The third of the three options, HealthMapper, is the primary GIS system in use today by the WHO and its members. HealthMapper was created in 1993 with the goal of providing users with an easy to use, ready made, standardized, digital database containing essential information for epidemiological needs. HealthMapper, like the Global Health Atlas, consists of three main components: Core Geographic Database, Data Manager Application, and a Mapping Interface.

The Core Geographic Database is a constantly updated, globally cooperative project, carried out by the member states of the WHO. This database is a “collection and standardization of all known existing data of individual countries relating to the following features:administrative boundaries (national, sub-national);locations of villages (including village names and codes);locations/type of health infrastructure;location/type of school infrastructure;location/type of safe water points;population by administrative level (and down to village where available);roads, rivers, forests, elevation.” With each of the member states contributing data this database has grown significantly, and will continue to do so, increasing its value as a resource. The second component of HealthMapper is the Data Manager Application which provides functionality to the databases, such that old and new data can be purged and entered with out difficulty. The data manager also allows for users to link to their own public health indicators and provide continuous and up to date information on their region. The Mapping Interface of HealthMapper has been significantly pared down when compared to ESRI ArcView, but the remaining abilities were those most commonly used in spatial analysis, and public health mapping. This loss of some ability though, is coupled with a new suite of tools within the mapping application specifically designed for use in public health mapping and epidemiology. HealthMapper is free to download from the WHO site, (though is very hard to find) and technical support is limited to forums and user developed fixes. This system also lacks the ability to do truly detailed statistical analysis needed for some applications of this type of software.

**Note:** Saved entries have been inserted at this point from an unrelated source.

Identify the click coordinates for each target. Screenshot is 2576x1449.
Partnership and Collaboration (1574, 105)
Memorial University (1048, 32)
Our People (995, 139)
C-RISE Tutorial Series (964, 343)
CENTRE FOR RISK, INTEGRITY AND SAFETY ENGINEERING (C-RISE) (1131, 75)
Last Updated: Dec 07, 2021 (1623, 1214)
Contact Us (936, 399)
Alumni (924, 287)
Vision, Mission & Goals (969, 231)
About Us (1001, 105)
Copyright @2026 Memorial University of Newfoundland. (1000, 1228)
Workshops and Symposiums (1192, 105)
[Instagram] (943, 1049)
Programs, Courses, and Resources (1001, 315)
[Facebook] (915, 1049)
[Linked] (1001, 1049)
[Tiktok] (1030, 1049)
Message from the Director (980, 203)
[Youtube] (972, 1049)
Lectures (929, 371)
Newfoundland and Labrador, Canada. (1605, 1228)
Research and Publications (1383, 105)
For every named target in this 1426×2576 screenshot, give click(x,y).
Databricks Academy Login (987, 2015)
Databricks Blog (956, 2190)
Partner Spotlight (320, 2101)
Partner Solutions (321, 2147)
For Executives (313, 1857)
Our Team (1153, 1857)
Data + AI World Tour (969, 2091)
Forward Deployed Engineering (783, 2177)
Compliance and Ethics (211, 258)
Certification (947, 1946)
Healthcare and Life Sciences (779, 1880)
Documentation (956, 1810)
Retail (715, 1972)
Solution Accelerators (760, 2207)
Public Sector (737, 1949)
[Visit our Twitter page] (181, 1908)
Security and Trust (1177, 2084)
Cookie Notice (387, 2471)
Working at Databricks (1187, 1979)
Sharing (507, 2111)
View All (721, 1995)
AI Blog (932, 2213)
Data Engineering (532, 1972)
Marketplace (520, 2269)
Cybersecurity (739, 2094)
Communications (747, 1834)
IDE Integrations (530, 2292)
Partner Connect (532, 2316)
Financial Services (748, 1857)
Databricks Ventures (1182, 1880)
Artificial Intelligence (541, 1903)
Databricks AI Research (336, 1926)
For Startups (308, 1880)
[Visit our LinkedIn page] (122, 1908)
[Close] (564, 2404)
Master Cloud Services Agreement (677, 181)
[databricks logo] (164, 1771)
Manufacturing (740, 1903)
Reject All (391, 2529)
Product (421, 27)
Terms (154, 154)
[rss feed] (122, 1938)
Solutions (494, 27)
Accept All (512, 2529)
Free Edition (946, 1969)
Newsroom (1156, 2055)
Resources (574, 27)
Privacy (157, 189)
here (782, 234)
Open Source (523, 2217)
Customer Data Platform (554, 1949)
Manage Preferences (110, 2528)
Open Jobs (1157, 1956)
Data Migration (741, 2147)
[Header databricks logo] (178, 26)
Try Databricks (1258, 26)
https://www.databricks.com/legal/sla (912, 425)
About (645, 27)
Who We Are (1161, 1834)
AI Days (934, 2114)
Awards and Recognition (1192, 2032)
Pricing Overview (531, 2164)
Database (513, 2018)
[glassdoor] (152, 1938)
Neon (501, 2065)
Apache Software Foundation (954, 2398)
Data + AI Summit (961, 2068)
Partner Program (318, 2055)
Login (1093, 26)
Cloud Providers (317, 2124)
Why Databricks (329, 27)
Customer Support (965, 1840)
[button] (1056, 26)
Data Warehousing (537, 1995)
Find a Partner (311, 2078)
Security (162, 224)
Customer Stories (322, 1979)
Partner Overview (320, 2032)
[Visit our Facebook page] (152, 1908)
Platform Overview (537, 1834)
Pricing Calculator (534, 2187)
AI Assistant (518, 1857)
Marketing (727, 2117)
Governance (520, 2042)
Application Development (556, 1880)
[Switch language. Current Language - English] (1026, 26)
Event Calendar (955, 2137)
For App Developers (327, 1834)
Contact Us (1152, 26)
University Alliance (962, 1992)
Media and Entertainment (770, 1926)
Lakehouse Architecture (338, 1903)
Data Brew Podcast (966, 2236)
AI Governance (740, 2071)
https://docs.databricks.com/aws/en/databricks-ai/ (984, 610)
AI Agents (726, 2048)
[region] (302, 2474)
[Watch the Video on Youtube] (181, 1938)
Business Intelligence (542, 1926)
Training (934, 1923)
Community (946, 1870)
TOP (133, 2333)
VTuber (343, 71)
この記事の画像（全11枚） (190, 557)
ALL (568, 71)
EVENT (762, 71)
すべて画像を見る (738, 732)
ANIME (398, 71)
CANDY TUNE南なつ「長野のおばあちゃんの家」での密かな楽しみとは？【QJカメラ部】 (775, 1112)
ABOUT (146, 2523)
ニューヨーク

In conclusion, with the ability to perform statistical analysis the use of the ESRI system provides the best opportunity for an enterprise system. The use of the ESRI’s system allows for vast amounts of research to be constructed and then manipulated for practical use. Additionally, the use of geocoding capabilities allows for a deeper analysis of data. ArcWebalso provides a vast data reservoir of previously collected information that can be converted to specific needs. The flexibility of this program displays the capability to achieve epidemiological goals on a limited budget. Therefore, if strict public health analysis is needed, the use of this program presents the most economic and efficient way to perform data analysis of public health information. Thus, we propose that the implementation of this system over the others presents the best ability to complete the tasks needed for epidemiological research in enterprise systems.

References:

“About Epi Info”. Department of Health and Human Services. Centers for Disease Control and Prevention. United States. 20 October 2006.

Dean, Andrew G. “Introduction to Epi Info for Windows”. EpiInformatics. 23 October 2006.

“Getting Started with Epi Map”. Department of Health and Human Services. Centers for Disease Control and PreventionNationalCenter for Public Health Informatics. Version 2.0. October 2005. 20 October 2006.